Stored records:
- Opening Delimiter -

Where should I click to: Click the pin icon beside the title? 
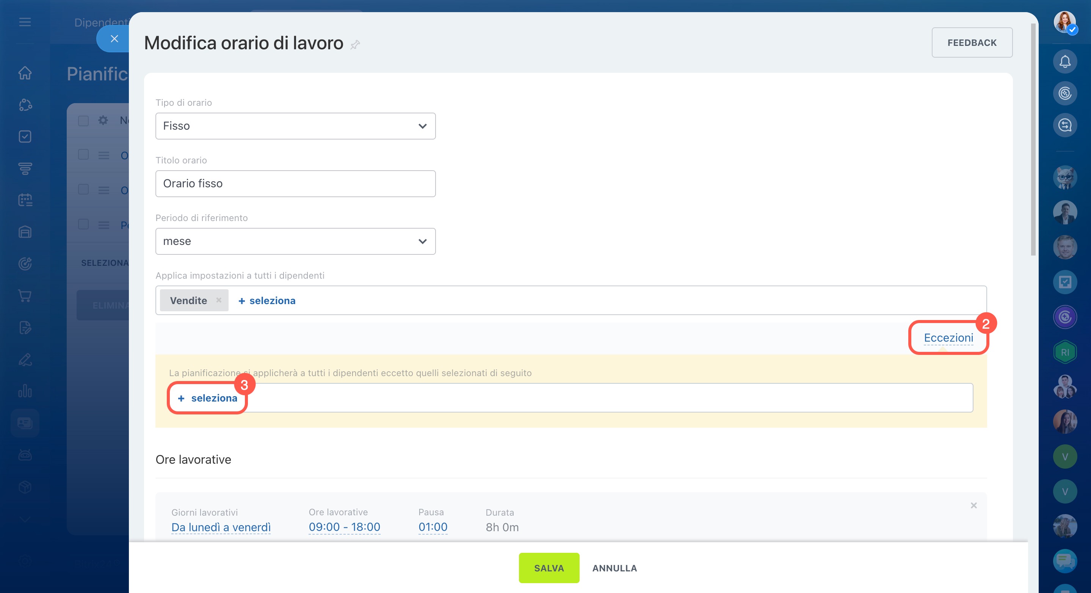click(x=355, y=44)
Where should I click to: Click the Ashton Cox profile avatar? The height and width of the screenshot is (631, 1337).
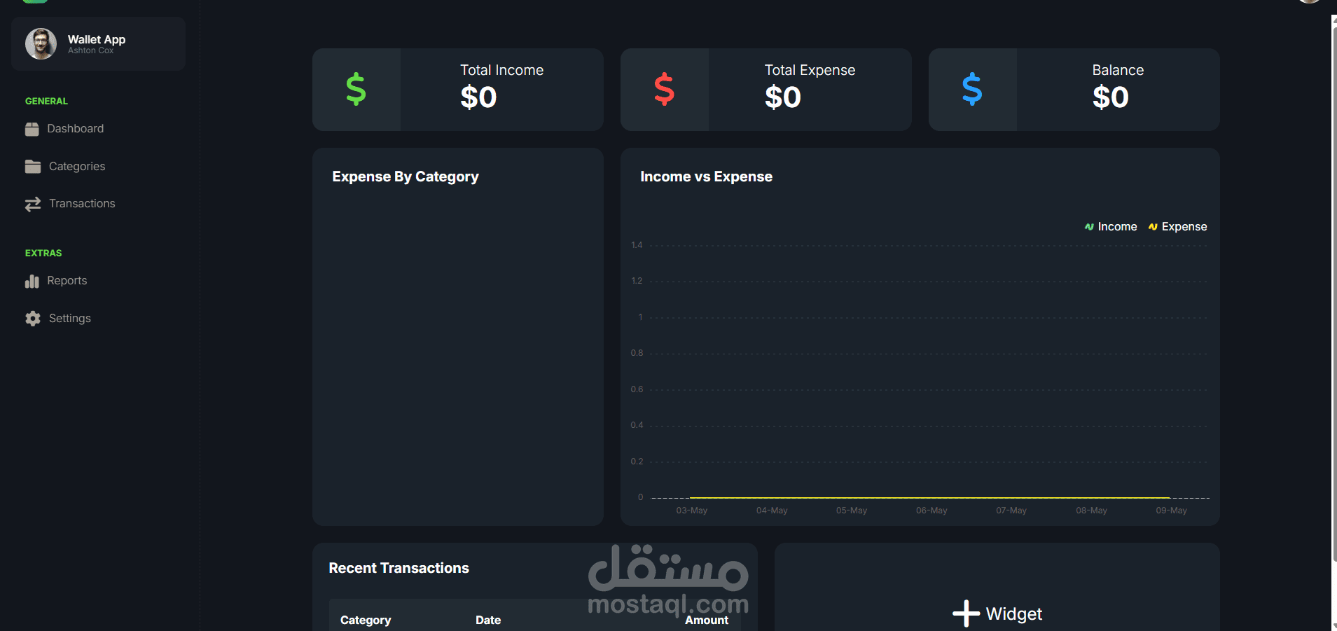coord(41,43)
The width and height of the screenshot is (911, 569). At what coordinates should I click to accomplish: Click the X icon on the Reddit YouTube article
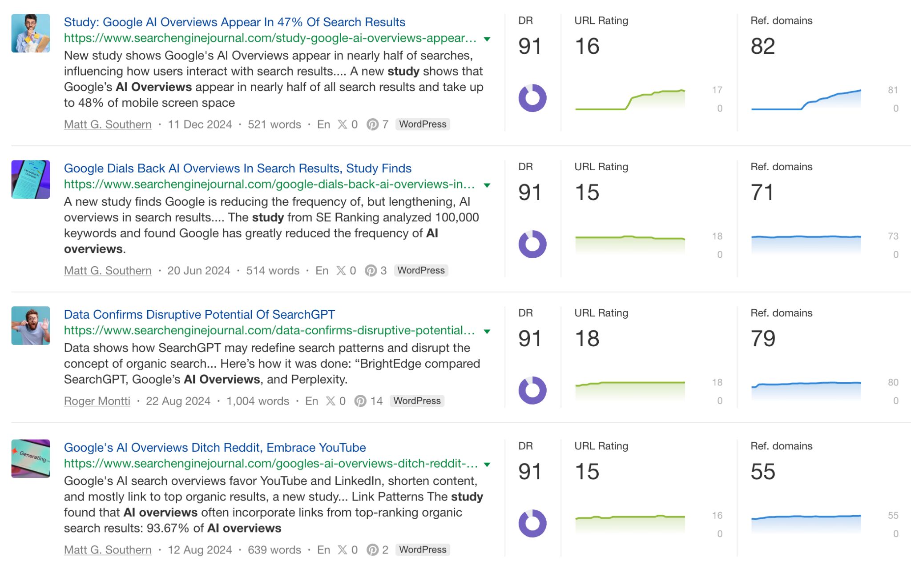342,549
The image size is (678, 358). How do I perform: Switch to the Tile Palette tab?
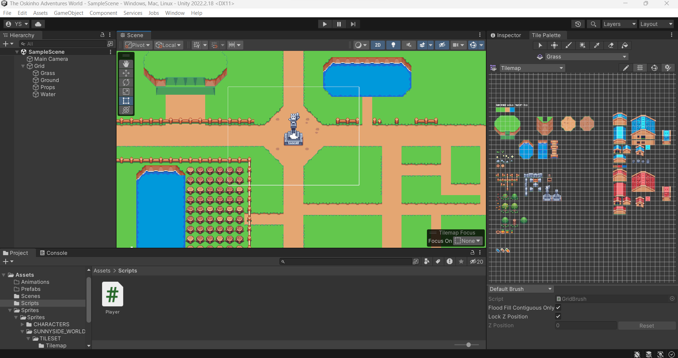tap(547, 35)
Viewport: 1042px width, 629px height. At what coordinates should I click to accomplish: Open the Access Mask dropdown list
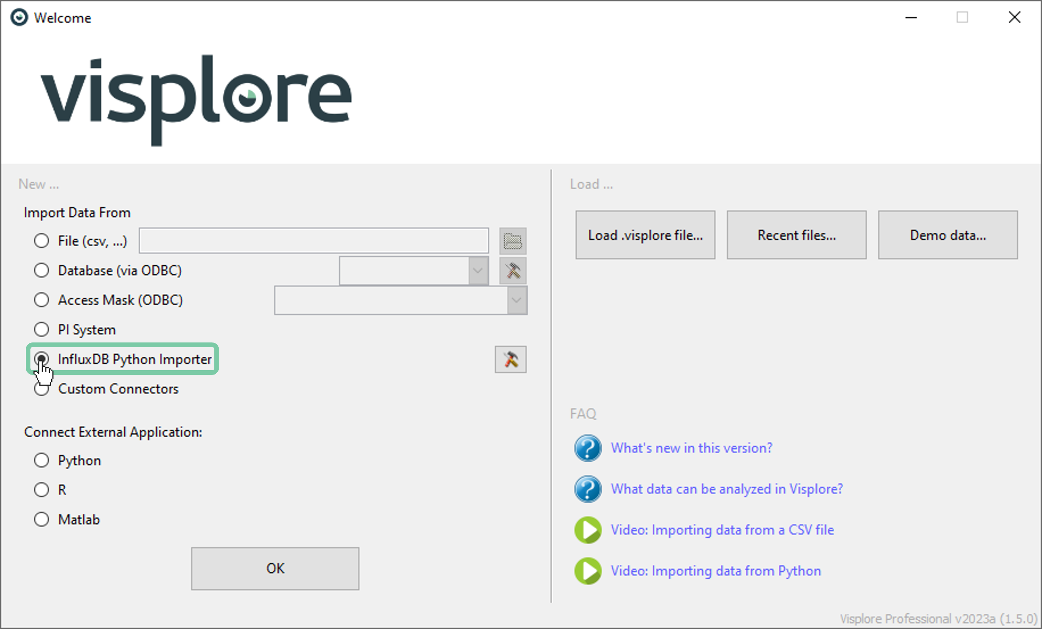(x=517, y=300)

- Closing Delimiter -

* _Aim of the task_: Write the data above out again exactly, minus its pictures.

* _Result of the exercise_:
Where should I click to: Click the pin icon beside the title? 
click(x=355, y=44)
Where should I click to: Click the Ashton Cox profile avatar? The height and width of the screenshot is (631, 1337).
coord(41,43)
The width and height of the screenshot is (911, 569). At what coordinates should I click to accomplish: Click the X icon on the Reddit YouTube article
342,549
The image size is (678, 358). How do I perform: Switch to the Tile Palette tab?
tap(547, 35)
Viewport: 1042px width, 629px height. At what coordinates should I click to accomplish: Open the Access Mask dropdown list
(x=517, y=300)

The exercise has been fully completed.